REQUIREMENT: Scan the records below. Copy every line in which the word "search" appears.

Stored data:
****************

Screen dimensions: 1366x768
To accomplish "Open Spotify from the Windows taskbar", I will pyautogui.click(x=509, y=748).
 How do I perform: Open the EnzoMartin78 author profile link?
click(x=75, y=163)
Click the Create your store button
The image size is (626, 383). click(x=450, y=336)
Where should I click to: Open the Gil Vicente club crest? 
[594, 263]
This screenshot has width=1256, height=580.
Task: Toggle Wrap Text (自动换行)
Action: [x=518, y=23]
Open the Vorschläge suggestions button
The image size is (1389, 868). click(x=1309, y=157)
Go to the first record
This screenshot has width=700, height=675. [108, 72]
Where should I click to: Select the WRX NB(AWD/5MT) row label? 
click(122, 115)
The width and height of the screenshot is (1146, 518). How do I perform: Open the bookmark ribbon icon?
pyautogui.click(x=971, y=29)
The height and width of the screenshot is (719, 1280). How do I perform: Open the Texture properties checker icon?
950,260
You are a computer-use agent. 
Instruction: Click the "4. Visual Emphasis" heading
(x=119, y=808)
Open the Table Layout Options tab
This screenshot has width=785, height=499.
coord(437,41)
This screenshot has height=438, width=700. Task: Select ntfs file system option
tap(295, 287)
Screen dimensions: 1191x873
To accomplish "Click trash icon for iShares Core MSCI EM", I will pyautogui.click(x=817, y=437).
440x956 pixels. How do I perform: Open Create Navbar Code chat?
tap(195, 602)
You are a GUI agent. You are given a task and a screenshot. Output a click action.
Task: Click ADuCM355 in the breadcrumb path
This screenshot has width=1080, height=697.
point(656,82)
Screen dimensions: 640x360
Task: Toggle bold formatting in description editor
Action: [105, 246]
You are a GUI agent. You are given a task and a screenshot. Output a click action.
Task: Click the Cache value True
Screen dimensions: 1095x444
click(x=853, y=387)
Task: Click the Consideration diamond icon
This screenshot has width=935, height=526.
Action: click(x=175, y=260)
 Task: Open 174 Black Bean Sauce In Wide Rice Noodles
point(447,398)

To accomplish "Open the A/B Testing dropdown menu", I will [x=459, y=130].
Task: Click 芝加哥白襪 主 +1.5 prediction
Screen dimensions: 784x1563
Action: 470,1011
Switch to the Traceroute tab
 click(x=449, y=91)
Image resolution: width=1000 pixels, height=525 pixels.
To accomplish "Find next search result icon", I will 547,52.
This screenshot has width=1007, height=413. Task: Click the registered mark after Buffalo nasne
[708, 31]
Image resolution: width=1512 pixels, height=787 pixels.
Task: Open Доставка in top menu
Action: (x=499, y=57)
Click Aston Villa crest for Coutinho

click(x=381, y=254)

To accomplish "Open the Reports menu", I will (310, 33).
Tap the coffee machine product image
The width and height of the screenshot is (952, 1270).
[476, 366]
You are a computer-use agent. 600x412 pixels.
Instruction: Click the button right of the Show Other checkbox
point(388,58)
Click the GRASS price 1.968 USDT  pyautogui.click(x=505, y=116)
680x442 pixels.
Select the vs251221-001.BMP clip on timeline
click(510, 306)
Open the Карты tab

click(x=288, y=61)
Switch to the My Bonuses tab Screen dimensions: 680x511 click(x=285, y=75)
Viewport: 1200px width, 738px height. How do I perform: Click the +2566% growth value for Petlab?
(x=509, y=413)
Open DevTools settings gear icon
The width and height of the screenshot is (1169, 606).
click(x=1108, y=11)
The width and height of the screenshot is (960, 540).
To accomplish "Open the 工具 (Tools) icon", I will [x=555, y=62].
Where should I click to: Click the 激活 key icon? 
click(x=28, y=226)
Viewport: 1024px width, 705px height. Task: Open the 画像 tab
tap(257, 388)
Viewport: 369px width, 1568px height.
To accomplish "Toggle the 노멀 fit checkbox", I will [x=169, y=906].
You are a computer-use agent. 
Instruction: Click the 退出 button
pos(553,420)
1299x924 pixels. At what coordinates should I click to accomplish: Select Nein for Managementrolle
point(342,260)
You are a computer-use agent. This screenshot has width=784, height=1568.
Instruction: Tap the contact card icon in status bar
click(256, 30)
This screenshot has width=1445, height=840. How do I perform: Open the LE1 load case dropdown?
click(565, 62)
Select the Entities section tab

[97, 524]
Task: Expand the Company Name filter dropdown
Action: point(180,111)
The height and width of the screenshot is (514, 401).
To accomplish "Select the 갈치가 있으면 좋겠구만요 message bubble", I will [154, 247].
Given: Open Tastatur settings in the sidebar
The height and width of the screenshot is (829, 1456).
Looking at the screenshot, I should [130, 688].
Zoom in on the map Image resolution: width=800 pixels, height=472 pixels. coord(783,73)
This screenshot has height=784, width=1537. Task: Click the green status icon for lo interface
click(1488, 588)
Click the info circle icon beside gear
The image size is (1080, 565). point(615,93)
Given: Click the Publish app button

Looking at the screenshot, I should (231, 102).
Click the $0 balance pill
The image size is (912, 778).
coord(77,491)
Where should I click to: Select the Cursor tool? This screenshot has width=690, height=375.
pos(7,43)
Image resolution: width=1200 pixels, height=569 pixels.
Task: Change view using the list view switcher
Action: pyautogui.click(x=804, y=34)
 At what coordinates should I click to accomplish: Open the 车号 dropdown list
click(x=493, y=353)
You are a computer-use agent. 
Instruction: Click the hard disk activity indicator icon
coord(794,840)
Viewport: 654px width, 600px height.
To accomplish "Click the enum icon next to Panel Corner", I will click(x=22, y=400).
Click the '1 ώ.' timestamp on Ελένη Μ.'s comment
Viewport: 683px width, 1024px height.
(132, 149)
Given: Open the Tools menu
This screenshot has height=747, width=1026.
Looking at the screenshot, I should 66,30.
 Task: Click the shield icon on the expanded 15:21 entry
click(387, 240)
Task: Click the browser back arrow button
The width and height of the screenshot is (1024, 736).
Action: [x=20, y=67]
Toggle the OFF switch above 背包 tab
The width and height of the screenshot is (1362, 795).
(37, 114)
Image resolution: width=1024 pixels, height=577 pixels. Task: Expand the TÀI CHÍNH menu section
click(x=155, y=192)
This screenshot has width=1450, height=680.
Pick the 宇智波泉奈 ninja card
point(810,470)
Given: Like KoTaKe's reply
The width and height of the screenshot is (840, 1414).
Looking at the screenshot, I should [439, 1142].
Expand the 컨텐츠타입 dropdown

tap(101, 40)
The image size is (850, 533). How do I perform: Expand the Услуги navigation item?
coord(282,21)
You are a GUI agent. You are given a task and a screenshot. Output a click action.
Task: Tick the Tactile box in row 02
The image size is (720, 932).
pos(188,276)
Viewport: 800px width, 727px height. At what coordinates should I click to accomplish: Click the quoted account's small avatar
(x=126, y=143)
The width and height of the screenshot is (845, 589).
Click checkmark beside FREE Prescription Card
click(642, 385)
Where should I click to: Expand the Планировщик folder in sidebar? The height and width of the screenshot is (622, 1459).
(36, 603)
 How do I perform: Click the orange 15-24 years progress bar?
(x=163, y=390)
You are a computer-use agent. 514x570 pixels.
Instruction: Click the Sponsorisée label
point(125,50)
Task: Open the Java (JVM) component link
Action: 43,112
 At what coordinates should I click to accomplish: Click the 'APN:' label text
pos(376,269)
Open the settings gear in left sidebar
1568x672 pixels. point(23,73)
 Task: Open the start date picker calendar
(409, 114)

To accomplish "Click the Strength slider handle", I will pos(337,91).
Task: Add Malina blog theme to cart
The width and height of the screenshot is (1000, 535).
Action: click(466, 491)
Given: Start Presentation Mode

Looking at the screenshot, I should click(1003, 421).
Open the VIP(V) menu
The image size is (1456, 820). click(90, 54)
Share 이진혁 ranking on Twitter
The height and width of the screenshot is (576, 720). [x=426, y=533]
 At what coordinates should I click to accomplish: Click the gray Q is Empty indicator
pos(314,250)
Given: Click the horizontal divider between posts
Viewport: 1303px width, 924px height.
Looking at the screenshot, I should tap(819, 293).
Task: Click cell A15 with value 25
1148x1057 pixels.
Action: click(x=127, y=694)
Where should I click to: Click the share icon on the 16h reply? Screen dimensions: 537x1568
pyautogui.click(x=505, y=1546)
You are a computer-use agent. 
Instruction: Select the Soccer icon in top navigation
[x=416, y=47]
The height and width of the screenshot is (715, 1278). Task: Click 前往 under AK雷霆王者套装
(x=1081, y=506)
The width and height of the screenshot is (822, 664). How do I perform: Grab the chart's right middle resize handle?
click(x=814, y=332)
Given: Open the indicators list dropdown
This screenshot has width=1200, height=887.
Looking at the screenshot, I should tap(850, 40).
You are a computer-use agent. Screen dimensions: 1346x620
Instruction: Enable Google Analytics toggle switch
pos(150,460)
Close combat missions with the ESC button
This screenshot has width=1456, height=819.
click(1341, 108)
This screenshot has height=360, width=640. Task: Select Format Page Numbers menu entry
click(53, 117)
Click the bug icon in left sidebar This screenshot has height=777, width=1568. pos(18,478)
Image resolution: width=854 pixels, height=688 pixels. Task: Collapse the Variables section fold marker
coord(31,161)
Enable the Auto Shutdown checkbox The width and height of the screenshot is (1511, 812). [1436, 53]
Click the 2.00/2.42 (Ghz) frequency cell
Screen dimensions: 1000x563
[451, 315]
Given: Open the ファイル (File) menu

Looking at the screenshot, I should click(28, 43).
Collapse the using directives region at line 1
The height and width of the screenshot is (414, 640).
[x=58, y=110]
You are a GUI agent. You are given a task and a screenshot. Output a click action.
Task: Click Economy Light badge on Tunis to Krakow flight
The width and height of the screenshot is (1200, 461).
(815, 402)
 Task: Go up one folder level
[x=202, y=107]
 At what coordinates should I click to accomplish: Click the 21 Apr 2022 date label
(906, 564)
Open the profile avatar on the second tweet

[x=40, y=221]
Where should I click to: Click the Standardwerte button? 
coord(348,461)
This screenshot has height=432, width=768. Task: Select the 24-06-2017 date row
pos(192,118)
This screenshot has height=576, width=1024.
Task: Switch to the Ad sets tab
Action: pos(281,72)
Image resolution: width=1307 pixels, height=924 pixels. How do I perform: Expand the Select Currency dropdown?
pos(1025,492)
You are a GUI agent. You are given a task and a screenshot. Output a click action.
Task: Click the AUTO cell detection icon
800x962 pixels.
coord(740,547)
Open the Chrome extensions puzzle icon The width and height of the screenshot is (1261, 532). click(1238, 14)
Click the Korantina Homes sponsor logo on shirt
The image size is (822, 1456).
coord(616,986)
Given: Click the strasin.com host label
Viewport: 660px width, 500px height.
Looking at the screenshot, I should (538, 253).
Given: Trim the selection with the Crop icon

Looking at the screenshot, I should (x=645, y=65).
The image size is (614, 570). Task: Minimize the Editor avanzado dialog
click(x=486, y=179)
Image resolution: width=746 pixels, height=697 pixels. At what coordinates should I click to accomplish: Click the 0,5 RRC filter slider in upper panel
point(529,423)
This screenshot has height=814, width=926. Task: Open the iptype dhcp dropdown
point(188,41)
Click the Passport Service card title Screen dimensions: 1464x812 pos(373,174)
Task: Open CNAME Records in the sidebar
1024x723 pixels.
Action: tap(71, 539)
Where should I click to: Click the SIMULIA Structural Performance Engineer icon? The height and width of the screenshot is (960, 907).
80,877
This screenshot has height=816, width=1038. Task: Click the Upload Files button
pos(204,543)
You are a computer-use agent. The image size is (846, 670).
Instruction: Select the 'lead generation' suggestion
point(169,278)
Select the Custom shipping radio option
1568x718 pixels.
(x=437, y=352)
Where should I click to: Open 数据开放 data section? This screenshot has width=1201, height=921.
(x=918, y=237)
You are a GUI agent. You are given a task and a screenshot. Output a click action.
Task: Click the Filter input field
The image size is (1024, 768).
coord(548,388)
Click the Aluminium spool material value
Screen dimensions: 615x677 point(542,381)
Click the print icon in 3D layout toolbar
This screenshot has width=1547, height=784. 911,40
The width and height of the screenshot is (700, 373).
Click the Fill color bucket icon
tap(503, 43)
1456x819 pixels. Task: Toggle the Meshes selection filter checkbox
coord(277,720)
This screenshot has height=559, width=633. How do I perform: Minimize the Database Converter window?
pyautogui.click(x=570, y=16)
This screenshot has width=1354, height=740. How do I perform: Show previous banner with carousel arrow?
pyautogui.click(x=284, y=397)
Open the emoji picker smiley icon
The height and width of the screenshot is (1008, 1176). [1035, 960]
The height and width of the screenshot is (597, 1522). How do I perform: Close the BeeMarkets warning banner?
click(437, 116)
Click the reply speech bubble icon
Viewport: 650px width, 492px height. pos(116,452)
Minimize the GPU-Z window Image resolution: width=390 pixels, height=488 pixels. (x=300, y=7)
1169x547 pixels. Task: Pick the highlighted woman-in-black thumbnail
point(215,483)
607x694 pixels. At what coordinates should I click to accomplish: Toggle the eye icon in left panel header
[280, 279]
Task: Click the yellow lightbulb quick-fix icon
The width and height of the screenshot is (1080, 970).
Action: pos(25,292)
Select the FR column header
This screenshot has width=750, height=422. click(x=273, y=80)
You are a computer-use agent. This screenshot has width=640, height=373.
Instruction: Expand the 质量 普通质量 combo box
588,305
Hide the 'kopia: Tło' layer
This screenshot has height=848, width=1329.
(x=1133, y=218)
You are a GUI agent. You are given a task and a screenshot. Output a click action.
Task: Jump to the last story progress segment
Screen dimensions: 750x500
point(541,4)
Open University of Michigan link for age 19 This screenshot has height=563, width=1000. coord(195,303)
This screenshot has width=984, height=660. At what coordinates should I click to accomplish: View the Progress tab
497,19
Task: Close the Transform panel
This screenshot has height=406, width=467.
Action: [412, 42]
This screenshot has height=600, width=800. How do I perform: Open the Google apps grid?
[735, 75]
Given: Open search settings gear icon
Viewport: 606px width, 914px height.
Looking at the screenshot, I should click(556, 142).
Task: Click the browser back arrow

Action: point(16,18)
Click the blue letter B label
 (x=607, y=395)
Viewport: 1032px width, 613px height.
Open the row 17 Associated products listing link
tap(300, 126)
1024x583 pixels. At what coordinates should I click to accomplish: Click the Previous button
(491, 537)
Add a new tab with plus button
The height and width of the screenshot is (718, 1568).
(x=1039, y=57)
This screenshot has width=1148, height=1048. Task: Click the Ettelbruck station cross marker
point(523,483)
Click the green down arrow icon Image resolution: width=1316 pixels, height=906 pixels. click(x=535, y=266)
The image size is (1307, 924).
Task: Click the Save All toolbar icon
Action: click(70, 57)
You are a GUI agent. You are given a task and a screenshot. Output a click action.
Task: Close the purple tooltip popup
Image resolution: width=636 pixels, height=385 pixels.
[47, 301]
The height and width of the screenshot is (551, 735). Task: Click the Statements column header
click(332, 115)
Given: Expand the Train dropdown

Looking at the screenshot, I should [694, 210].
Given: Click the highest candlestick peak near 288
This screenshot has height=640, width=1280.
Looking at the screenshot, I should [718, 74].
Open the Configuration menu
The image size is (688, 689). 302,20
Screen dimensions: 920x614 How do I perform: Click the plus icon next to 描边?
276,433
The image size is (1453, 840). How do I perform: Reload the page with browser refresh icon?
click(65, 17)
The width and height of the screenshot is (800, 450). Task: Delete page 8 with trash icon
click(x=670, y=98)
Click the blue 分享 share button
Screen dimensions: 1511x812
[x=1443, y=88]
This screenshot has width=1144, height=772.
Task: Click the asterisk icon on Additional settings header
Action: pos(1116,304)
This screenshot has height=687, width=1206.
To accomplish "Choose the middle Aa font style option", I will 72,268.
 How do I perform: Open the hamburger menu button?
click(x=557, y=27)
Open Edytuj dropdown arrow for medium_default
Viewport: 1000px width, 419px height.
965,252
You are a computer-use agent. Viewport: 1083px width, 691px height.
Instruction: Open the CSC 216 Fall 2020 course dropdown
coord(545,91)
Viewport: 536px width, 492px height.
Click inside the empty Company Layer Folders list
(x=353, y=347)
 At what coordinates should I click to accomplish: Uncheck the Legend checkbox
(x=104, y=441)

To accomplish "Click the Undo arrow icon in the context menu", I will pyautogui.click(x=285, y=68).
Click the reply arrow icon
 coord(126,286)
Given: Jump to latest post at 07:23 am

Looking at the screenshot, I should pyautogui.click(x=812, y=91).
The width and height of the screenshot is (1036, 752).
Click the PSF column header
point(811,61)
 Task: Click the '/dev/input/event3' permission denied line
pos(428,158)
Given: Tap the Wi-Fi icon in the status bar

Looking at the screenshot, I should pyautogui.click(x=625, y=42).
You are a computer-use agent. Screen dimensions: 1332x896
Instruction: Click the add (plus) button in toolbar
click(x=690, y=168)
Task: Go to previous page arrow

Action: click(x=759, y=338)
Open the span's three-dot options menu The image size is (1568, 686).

****************

RESPONSE TO THIS EXERCISE:
To accomplish "Find next search result icon", I will 547,52.
Given: Open search settings gear icon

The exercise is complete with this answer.